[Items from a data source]
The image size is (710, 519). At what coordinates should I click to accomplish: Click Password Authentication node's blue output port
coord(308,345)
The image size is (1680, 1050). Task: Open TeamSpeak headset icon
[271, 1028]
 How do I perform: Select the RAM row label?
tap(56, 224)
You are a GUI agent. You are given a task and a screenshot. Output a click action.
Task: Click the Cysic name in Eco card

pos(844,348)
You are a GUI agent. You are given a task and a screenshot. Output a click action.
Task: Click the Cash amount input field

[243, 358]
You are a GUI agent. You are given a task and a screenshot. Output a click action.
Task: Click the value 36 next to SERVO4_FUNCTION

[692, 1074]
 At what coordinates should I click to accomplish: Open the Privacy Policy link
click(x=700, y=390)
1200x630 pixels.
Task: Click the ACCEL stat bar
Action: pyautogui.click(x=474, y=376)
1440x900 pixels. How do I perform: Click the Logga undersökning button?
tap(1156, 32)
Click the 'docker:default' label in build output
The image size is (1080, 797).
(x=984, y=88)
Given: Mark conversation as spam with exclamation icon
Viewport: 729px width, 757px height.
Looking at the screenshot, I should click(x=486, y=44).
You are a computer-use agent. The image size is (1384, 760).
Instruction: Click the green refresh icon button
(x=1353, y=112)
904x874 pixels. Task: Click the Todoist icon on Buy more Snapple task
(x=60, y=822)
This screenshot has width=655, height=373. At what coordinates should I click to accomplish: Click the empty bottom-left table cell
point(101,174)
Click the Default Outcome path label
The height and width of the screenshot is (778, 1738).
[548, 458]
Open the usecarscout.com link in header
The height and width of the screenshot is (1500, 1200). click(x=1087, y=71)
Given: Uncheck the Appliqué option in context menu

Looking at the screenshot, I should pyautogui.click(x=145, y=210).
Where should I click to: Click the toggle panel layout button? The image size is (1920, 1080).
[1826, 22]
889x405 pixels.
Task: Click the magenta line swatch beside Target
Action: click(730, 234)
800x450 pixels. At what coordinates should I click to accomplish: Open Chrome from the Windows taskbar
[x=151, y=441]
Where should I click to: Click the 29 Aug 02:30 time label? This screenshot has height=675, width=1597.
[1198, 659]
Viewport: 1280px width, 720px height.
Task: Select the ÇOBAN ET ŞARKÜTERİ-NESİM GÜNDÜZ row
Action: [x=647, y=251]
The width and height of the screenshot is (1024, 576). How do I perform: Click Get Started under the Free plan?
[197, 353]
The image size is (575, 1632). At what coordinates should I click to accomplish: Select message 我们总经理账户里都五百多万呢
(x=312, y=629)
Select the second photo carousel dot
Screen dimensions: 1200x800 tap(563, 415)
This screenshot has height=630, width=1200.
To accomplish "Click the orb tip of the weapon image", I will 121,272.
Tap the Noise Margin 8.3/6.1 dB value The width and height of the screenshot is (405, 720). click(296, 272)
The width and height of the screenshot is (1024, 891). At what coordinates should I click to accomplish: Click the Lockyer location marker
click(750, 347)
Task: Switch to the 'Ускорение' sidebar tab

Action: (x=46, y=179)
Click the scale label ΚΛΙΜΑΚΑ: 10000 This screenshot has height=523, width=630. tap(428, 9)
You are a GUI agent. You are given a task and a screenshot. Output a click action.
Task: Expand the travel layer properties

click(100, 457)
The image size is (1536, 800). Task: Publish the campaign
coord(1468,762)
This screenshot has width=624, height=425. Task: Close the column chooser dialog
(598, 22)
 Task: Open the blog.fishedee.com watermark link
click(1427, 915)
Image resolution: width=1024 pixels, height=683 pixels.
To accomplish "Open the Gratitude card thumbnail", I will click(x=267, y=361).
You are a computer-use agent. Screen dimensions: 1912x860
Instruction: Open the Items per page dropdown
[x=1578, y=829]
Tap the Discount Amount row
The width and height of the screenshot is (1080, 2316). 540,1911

Work task — Write each line of the data above out again without altering a word.

Written answer —
The image size is (710, 519). At what coordinates should I click to accomplish: Click Password Authentication node's blue output port
coord(308,345)
The image size is (1680, 1050). Task: Open TeamSpeak headset icon
[271, 1028]
 How do I perform: Select the RAM row label?
tap(56, 224)
You are a GUI agent. You are given a task and a screenshot. Output a click action.
Task: Click the Cysic name in Eco card

pos(844,348)
You are a GUI agent. You are given a task and a screenshot. Output a click action.
Task: Click the Cash amount input field

[243, 358]
You are a GUI agent. You are given a task and a screenshot. Output a click action.
Task: Click the value 36 next to SERVO4_FUNCTION

[692, 1074]
 At what coordinates should I click to accomplish: Open the Privacy Policy link
click(x=700, y=390)
1200x630 pixels.
Task: Click the ACCEL stat bar
Action: pyautogui.click(x=474, y=376)
1440x900 pixels. How do I perform: Click the Logga undersökning button?
tap(1156, 32)
Click the 'docker:default' label in build output
The image size is (1080, 797).
(x=984, y=88)
Given: Mark conversation as spam with exclamation icon
Viewport: 729px width, 757px height.
Looking at the screenshot, I should click(x=486, y=44).
You are a computer-use agent. The image size is (1384, 760).
Instruction: Click the green refresh icon button
(x=1353, y=112)
904x874 pixels. Task: Click the Todoist icon on Buy more Snapple task
(x=60, y=822)
This screenshot has width=655, height=373. At what coordinates should I click to accomplish: Click the empty bottom-left table cell
point(101,174)
Click the Default Outcome path label
The height and width of the screenshot is (778, 1738).
[548, 458]
Open the usecarscout.com link in header
The height and width of the screenshot is (1500, 1200). click(x=1087, y=71)
Given: Uncheck the Appliqué option in context menu

Looking at the screenshot, I should pyautogui.click(x=145, y=210).
Where should I click to: Click the toggle panel layout button? The image size is (1920, 1080).
[1826, 22]
889x405 pixels.
Task: Click the magenta line swatch beside Target
Action: click(730, 234)
800x450 pixels. At what coordinates should I click to accomplish: Open Chrome from the Windows taskbar
[x=151, y=441]
Where should I click to: Click the 29 Aug 02:30 time label? This screenshot has height=675, width=1597.
[1198, 659]
Viewport: 1280px width, 720px height.
Task: Select the ÇOBAN ET ŞARKÜTERİ-NESİM GÜNDÜZ row
Action: [x=647, y=251]
The width and height of the screenshot is (1024, 576). How do I perform: Click Get Started under the Free plan?
[197, 353]
The image size is (575, 1632). At what coordinates should I click to accomplish: Select message 我们总经理账户里都五百多万呢
(x=312, y=629)
Select the second photo carousel dot
Screen dimensions: 1200x800 tap(563, 415)
This screenshot has height=630, width=1200.
To accomplish "Click the orb tip of the weapon image", I will 121,272.
Tap the Noise Margin 8.3/6.1 dB value The width and height of the screenshot is (405, 720). click(296, 272)
The width and height of the screenshot is (1024, 891). At what coordinates should I click to accomplish: Click the Lockyer location marker
click(750, 347)
Task: Switch to the 'Ускорение' sidebar tab

Action: (x=46, y=179)
Click the scale label ΚΛΙΜΑΚΑ: 10000 This screenshot has height=523, width=630. tap(428, 9)
You are a GUI agent. You are given a task and a screenshot. Output a click action.
Task: Expand the travel layer properties

click(100, 457)
The image size is (1536, 800). Task: Publish the campaign
coord(1468,762)
This screenshot has width=624, height=425. Task: Close the column chooser dialog
(598, 22)
 Task: Open the blog.fishedee.com watermark link
click(1427, 915)
Image resolution: width=1024 pixels, height=683 pixels.
To accomplish "Open the Gratitude card thumbnail", I will click(x=267, y=361).
You are a computer-use agent. Screen dimensions: 1912x860
Instruction: Open the Items per page dropdown
[x=1578, y=829]
Tap the Discount Amount row
The width and height of the screenshot is (1080, 2316). 540,1911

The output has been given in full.